- **ACTIVITY LIST**
a – In the memoir about Mom, shorten the paragraph beginning "A couple of years later" into a brief bulleted list that keeps its main facts.
b – Write the next paragraph of the memoir about Mom, picking up after its final sentence.

- **PASSAGE SHOWN**
* * * * *
Mom was many things—a bookseller, a trainer of pilots in the Navy in WWII, a volunteer, a baker, a pillar of her Baptist church—but above all, she was a woman who gave us kids unconditional love and support. When I came home in 4th grade and said I wanted to play violin in the school program (so I could get out of math class with my best friend), of course I could. When it was determined that I needed a violin of my own, she located one for me through her network of friends. When I wanted to quit the next year, she gently asked me to give it another year. I never wanted to quit again, and sometimes I wonder if she regretted not letting me do so when I asked!
A couple of years later, I started private lessons. She never bugged me about practicing—music was my thing, and it was my responsibility. But she sewed up long black skirts for me, and was at every school concert, no matter how dreadful the last one had been. When I needed a better violin, we went up to Montreal and found a nice little Heberlein for $200, not an inconsiderable sum at the time for a “hobby.”
* * * * *
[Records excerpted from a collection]
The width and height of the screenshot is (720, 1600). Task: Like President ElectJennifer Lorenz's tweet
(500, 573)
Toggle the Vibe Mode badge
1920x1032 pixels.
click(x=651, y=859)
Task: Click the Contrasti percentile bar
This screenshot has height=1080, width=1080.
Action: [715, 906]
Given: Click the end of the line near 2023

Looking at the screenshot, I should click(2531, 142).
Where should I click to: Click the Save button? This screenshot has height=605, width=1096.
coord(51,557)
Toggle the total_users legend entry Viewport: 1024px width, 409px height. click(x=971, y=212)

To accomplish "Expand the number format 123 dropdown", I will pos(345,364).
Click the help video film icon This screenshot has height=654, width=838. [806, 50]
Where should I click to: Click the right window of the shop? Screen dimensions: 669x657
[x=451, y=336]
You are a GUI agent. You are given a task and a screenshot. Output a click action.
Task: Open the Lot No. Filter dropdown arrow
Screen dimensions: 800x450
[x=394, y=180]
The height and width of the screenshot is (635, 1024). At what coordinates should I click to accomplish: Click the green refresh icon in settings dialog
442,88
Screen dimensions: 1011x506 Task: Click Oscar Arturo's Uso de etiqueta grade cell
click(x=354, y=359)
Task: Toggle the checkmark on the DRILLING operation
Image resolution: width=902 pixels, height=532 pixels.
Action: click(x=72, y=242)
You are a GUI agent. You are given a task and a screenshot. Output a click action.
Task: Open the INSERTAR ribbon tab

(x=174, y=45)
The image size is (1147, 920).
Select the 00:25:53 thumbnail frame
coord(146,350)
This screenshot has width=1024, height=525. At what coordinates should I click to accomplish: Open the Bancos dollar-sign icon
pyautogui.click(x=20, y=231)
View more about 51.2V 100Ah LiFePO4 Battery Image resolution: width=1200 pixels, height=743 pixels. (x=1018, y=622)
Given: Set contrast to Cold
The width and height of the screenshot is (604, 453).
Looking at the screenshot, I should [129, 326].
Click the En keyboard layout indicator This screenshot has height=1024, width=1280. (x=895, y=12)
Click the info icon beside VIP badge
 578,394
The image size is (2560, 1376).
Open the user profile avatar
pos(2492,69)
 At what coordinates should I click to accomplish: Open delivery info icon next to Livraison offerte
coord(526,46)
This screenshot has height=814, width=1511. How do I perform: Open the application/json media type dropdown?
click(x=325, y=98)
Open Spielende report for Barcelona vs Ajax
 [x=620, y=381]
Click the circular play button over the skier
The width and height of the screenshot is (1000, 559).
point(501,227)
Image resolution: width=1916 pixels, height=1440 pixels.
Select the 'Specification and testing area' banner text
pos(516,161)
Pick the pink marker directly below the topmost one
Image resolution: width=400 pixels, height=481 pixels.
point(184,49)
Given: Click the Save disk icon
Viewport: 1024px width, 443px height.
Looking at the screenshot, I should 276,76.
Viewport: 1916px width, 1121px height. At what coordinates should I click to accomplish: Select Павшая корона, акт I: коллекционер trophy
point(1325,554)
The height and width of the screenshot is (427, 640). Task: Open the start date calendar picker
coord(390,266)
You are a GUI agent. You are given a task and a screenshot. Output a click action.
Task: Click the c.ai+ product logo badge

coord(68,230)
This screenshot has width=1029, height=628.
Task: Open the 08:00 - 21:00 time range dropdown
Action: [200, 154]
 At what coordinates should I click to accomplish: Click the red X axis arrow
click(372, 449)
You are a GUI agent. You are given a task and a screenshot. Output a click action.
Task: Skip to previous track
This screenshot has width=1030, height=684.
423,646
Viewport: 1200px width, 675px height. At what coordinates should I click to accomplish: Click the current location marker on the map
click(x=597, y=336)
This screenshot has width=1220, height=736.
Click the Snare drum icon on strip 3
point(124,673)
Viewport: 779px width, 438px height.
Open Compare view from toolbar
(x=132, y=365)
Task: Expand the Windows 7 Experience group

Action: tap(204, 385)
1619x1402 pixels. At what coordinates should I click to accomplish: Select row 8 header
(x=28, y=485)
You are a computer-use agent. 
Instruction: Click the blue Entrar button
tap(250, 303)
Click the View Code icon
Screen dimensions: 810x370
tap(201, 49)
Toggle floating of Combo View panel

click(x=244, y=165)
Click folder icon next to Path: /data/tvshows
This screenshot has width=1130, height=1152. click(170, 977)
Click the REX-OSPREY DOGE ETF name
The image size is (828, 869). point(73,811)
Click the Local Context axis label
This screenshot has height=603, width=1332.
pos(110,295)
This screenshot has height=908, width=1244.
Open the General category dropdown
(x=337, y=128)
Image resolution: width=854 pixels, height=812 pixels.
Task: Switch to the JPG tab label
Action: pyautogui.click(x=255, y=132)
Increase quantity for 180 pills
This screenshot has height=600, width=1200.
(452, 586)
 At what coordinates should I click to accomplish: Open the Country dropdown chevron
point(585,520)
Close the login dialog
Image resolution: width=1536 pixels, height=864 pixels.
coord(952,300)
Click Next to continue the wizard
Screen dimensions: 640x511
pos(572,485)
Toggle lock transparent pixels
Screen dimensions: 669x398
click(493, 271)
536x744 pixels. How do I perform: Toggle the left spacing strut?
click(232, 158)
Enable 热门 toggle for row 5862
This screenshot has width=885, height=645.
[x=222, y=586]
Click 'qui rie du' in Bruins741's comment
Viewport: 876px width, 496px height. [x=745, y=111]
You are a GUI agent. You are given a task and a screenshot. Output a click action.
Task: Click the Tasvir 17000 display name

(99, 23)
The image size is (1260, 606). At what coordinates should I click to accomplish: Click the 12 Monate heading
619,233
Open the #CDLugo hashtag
* * * * *
- **ANSWERS FOR THIS EXERCISE**
a –
- Private lessons began a couple of years later.
- Mom never pushed practicing; music was the narrator's own responsibility.
- She sewed long black skirts for concerts and came to every school concert.
- When a better violin was needed, they went to Montreal and bought a Heberlein for $200, a large sum then for a "hobby."

b –
After my father died, and I was college-bound, she let me go ahead as a music major, a move he had opposed. Again, she was at every concert, and our home became a rest stop for my college friends, who often came home with me for Sunday or holiday dinners. The “Janet Broadcasting System” got most of her church to my senior recital for a full house, as well as a bona-fide church-lady cookies and punch reception.
Her interested support never flagged. She had played the piano as a girl, but never acted like she knew about music. I remember coming down from a practice session one time in particular. She looked up from snapping beans or cutting up apples and asked, “That was pretty. What do you call it?” I could only reply, “I call it a G major scale, Mom.” I think the only time she was at a loss for a compliment was the summer I spent learning fingered octaves and upbow staccato. After one particularly hideous practice, she just looked at me, trying to find something positive to say. We both just started laughing.
Mom came out to visit the first summer I went to Aspen. She was delighted to see Dorothy DeLay and Itzhak Perlman in the flesh, after having heard about them for so many years. She visited me at Eastman, and came to studio class. When Peter Salaff asked if she had any comments for the players, she just laughed and assured everyone that they sounded wonderful. She was so tickled that he had asked her, and over the years giggled incredulously whenever it came up in conversation.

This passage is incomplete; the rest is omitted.